[Pixel coordinate grounding data]
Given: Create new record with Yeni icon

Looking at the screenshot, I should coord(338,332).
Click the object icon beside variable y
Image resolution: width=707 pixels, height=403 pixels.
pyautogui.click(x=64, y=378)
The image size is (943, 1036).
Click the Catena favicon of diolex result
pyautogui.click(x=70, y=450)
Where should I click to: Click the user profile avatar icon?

Work required: Output all of the records above unchanged.

Answer to this problem:
Given: Create new record with Yeni icon

Looking at the screenshot, I should coord(338,332).
Click the object icon beside variable y
Image resolution: width=707 pixels, height=403 pixels.
pyautogui.click(x=64, y=378)
The image size is (943, 1036).
Click the Catena favicon of diolex result
pyautogui.click(x=70, y=450)
Where should I click to: Click the user profile avatar icon?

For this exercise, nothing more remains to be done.